Try it: Write each entry out once more, please, precisely as shown.
[Dataset entries]
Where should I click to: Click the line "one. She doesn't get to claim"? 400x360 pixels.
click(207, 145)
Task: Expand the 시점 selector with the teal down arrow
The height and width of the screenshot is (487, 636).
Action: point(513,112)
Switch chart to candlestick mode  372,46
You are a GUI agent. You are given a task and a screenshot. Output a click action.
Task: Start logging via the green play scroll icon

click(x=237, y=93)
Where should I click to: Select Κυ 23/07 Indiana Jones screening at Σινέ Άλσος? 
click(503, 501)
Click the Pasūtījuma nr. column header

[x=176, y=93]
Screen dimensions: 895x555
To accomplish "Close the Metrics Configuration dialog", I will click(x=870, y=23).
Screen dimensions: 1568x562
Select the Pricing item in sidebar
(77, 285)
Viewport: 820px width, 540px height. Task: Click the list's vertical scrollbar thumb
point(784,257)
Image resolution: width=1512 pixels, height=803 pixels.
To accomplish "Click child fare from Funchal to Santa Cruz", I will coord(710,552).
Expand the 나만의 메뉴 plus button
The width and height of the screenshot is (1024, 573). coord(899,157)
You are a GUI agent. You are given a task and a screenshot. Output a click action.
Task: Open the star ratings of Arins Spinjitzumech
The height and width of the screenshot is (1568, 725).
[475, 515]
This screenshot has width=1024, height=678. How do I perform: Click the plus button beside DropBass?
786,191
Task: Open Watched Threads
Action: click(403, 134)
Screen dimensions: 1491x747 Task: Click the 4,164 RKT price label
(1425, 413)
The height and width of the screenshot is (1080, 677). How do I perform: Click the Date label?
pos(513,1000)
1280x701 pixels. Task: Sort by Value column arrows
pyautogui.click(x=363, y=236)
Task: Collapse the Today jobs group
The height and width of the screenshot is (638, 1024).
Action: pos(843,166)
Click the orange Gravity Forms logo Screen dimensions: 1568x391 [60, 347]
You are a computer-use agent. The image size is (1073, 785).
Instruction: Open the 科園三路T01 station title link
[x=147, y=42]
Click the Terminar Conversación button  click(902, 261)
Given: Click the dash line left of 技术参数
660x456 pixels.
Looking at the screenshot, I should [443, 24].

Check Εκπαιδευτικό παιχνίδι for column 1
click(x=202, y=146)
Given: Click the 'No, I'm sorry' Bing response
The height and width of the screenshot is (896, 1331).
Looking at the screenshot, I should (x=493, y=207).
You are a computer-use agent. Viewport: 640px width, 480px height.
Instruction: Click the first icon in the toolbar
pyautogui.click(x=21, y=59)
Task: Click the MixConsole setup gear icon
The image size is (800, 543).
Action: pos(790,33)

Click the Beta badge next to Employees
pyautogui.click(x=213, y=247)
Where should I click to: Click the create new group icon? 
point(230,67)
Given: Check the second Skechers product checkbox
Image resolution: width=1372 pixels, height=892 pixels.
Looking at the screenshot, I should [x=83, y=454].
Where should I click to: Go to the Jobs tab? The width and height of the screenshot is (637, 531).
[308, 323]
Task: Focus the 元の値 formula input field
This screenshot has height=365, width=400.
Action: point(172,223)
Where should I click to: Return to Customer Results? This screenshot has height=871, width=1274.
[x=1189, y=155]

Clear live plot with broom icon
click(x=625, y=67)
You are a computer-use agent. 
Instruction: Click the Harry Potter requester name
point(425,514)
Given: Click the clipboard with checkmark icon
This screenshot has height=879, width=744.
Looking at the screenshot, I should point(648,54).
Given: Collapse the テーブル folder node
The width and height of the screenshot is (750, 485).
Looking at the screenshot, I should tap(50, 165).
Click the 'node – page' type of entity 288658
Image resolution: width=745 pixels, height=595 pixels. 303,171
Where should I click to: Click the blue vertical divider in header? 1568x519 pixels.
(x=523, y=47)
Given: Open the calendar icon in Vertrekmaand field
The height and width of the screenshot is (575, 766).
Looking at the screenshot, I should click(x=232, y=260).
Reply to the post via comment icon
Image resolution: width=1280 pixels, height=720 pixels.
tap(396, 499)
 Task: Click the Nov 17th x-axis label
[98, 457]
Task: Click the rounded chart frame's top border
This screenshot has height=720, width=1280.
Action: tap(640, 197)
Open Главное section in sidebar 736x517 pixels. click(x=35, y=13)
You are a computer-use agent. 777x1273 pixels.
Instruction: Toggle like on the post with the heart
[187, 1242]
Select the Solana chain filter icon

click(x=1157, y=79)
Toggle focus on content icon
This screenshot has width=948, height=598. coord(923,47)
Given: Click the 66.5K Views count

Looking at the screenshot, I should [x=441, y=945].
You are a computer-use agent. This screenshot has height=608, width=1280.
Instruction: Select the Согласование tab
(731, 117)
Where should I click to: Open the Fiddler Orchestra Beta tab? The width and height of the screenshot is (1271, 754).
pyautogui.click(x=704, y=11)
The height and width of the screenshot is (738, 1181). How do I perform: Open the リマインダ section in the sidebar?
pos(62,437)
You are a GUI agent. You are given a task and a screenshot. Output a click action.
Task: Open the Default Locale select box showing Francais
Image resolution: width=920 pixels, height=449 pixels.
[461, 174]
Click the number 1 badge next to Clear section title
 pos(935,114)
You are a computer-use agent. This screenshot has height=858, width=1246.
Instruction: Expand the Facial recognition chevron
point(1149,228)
[/Dataset entries]
The completed task:
Where should I click to: Click the line "one. She doesn't get to claim"? 400x360 pixels.
click(207, 145)
Task: Expand the 시점 selector with the teal down arrow
The height and width of the screenshot is (487, 636).
Action: point(513,112)
Switch chart to candlestick mode  372,46
You are a GUI agent. You are given a task and a screenshot. Output a click action.
Task: Start logging via the green play scroll icon

click(x=237, y=93)
Where should I click to: Select Κυ 23/07 Indiana Jones screening at Σινέ Άλσος? 
click(503, 501)
Click the Pasūtījuma nr. column header

[x=176, y=93]
Screen dimensions: 895x555
To accomplish "Close the Metrics Configuration dialog", I will click(x=870, y=23).
Screen dimensions: 1568x562
Select the Pricing item in sidebar
(77, 285)
Viewport: 820px width, 540px height. Task: Click the list's vertical scrollbar thumb
point(784,257)
Image resolution: width=1512 pixels, height=803 pixels.
To accomplish "Click child fare from Funchal to Santa Cruz", I will coord(710,552).
Expand the 나만의 메뉴 plus button
The width and height of the screenshot is (1024, 573). coord(899,157)
You are a GUI agent. You are given a task and a screenshot. Output a click action.
Task: Open the star ratings of Arins Spinjitzumech
The height and width of the screenshot is (1568, 725).
[475, 515]
This screenshot has width=1024, height=678. How do I perform: Click the plus button beside DropBass?
786,191
Task: Open Watched Threads
Action: click(403, 134)
Screen dimensions: 1491x747 Task: Click the 4,164 RKT price label
(1425, 413)
The height and width of the screenshot is (1080, 677). How do I perform: Click the Date label?
pos(513,1000)
1280x701 pixels. Task: Sort by Value column arrows
pyautogui.click(x=363, y=236)
Task: Collapse the Today jobs group
The height and width of the screenshot is (638, 1024).
Action: pos(843,166)
Click the orange Gravity Forms logo Screen dimensions: 1568x391 [60, 347]
You are a computer-use agent. The image size is (1073, 785).
Instruction: Open the 科園三路T01 station title link
[x=147, y=42]
Click the Terminar Conversación button  click(902, 261)
Given: Click the dash line left of 技术参数
660x456 pixels.
Looking at the screenshot, I should [443, 24].

Check Εκπαιδευτικό παιχνίδι for column 1
click(x=202, y=146)
Given: Click the 'No, I'm sorry' Bing response
The height and width of the screenshot is (896, 1331).
Looking at the screenshot, I should (x=493, y=207).
You are a computer-use agent. Viewport: 640px width, 480px height.
Instruction: Click the first icon in the toolbar
pyautogui.click(x=21, y=59)
Task: Click the MixConsole setup gear icon
The image size is (800, 543).
Action: pos(790,33)

Click the Beta badge next to Employees
pyautogui.click(x=213, y=247)
Where should I click to: Click the create new group icon? 
point(230,67)
Given: Check the second Skechers product checkbox
Image resolution: width=1372 pixels, height=892 pixels.
Looking at the screenshot, I should [x=83, y=454].
Where should I click to: Go to the Jobs tab? The width and height of the screenshot is (637, 531).
[308, 323]
Task: Focus the 元の値 formula input field
This screenshot has height=365, width=400.
Action: point(172,223)
Where should I click to: Return to Customer Results? This screenshot has height=871, width=1274.
[x=1189, y=155]

Clear live plot with broom icon
click(x=625, y=67)
You are a computer-use agent. 
Instruction: Click the Harry Potter requester name
point(425,514)
Given: Click the clipboard with checkmark icon
This screenshot has height=879, width=744.
Looking at the screenshot, I should point(648,54).
Given: Collapse the テーブル folder node
The width and height of the screenshot is (750, 485).
Looking at the screenshot, I should tap(50, 165).
Click the 'node – page' type of entity 288658
Image resolution: width=745 pixels, height=595 pixels. 303,171
Where should I click to: Click the blue vertical divider in header? 1568x519 pixels.
(x=523, y=47)
Given: Open the calendar icon in Vertrekmaand field
The height and width of the screenshot is (575, 766).
Looking at the screenshot, I should click(x=232, y=260).
Reply to the post via comment icon
Image resolution: width=1280 pixels, height=720 pixels.
tap(396, 499)
 Task: Click the Nov 17th x-axis label
[98, 457]
Task: Click the rounded chart frame's top border
This screenshot has height=720, width=1280.
Action: tap(640, 197)
Open Главное section in sidebar 736x517 pixels. click(x=35, y=13)
You are a computer-use agent. 777x1273 pixels.
Instruction: Toggle like on the post with the heart
[187, 1242]
Select the Solana chain filter icon

click(x=1157, y=79)
Toggle focus on content icon
This screenshot has width=948, height=598. coord(923,47)
Given: Click the 66.5K Views count

Looking at the screenshot, I should [x=441, y=945].
You are a computer-use agent. This screenshot has height=608, width=1280.
Instruction: Select the Согласование tab
(731, 117)
Where should I click to: Open the Fiddler Orchestra Beta tab? The width and height of the screenshot is (1271, 754).
pyautogui.click(x=704, y=11)
The height and width of the screenshot is (738, 1181). How do I perform: Open the リマインダ section in the sidebar?
pos(62,437)
You are a GUI agent. You are given a task and a screenshot. Output a click action.
Task: Open the Default Locale select box showing Francais
Image resolution: width=920 pixels, height=449 pixels.
[461, 174]
Click the number 1 badge next to Clear section title
 pos(935,114)
You are a computer-use agent. This screenshot has height=858, width=1246.
Instruction: Expand the Facial recognition chevron
point(1149,228)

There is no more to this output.